Cryptocurrencies, notably Bitcoin (BTC), have encountered profound uncertainty throughout this year. It is marked by a strict regulatory stance on crypto in the U.S. and actions from the Federal Reserve contributing to a challenging Bitcoin price landscape. Bitcoin is struggling to maintain a value above $30,000, and concerns have intensified regarding a potential covert U.S. campaign against crypto. This unease is further fueled by the actions of major players such as Microsoft (MSFT) and Elon Musk, whose decisions have the potential to impact the crypto market significantly.
Executive Order on AI: A Ticking Time Bomb for Crypto
Recent leaks suggest that President Joe Biden is considering an executive order on artificial intelligence (AI), which has sparked apprehension within the crypto community. Alexander Grieve, the head of government affairs at Paradigm, a Bitcoin and crypto-focused investment company, expressed these concerns on Twitter and shared a Semafor report, citing information from anonymous sources.
The report proposes that major tech giants like Microsoft, Google (GOOG), and Amazon (AMZN) may soon be compelled to disclose instances when customers exceed a specified threshold in purchasing computing resources. It characterizes computing power as a “national resource,” underscoring that activities such as Bitcoin mining, video game development, and running AI models like ChatGPT all necessitate substantial computational resources.
Bitcoin Mining, Energy Consumption, and Global Dynamics
Given that the Bitcoin network relies on miners who validate transactions using high-powered computers, the annual electricity consumption of the network surpasses that of some smaller nations.
Notably, since China’s ban on Bitcoin mining in 2021, the United States has become the primary location for Bitcoin miners, further emphasizing the global impact of these developments.

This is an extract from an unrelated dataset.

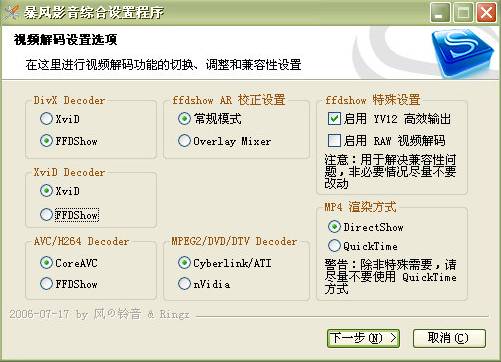Click the 下一步(N) button

coord(363,338)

Paradigm’s Bold Move: A Crypto Policy Lab
In a significant update on September 27, Paradigm revealed the creation of a Policy Lab, described as a pioneering group that will assemble crypto experts to generate cutting-edge research, commentary, and advocacy on pivotal policy issues confronting crypto and other emerging technologies. Additionally, a Research Hub is set to address specific policy questions relevant to the crypto ecosystem’s future.

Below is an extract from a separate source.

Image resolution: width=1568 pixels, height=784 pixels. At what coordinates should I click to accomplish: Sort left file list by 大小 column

Paradigm, recognized for its proactive involvement in regulatory and policy matters, recently filed an amicus brief supporting the crypto exchange Coinbase in its ongoing legal dispute with the Securities and Exchange Commission (SEC). This demonstrates the company’s commitment to actively shaping the regulatory landscape in favor of the crypto industry.
White House Perspectives: Crypto, Compute Capacity, and “Operation Choke Point”

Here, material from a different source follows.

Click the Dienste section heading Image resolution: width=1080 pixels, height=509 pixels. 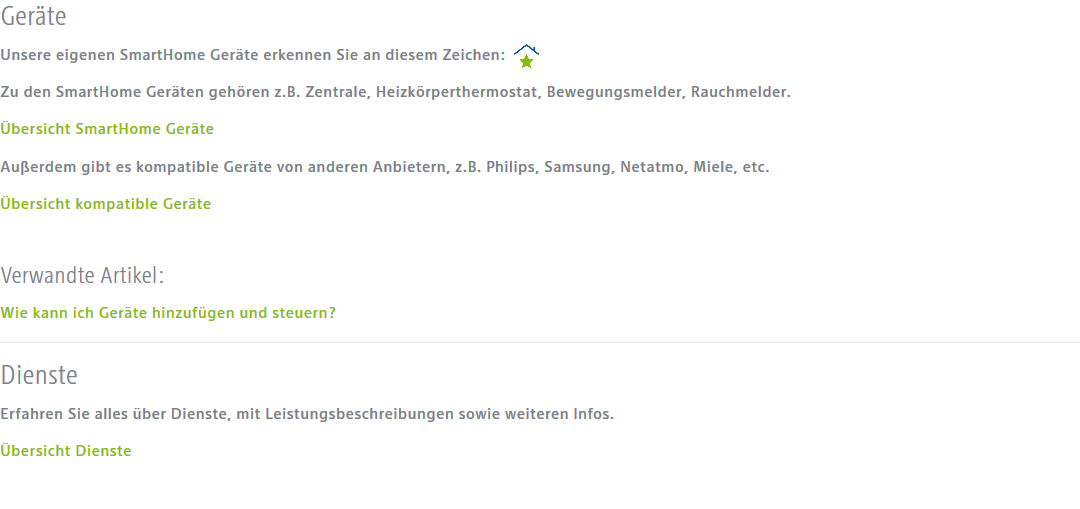click(x=39, y=375)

Alexander Grieve speculates that the White House perceives technology jobs, development talent, and energy as scarce national resources, suggesting a zero-sum perspective, particularly concerning crypto. He posits that viewing compute capacity similarly and implementing reporting on its usage may result in political and media pressure directed at cloud service providers serving major players in the crypto industry. Grieve refers to this potential scenario as “Operation Choke Point” for computing power, drawing parallels to historical events.
“Operation Choke Point 2.0”: Financial Sector Retreat from Crypto
Some within the crypto industry have labeled the retreat of traditional financial service sectors from the crypto market in 2023 as “Operation Choke Point 2.0,” drawing explicit connections to the original Operation Choke Point initiated by the U.S. Department of Justice in 2013. The initial operation aimed to dissuade banks from associating with high-risk businesses, such as firearm dealers and payday lenders, suspected of fraud and money laundering.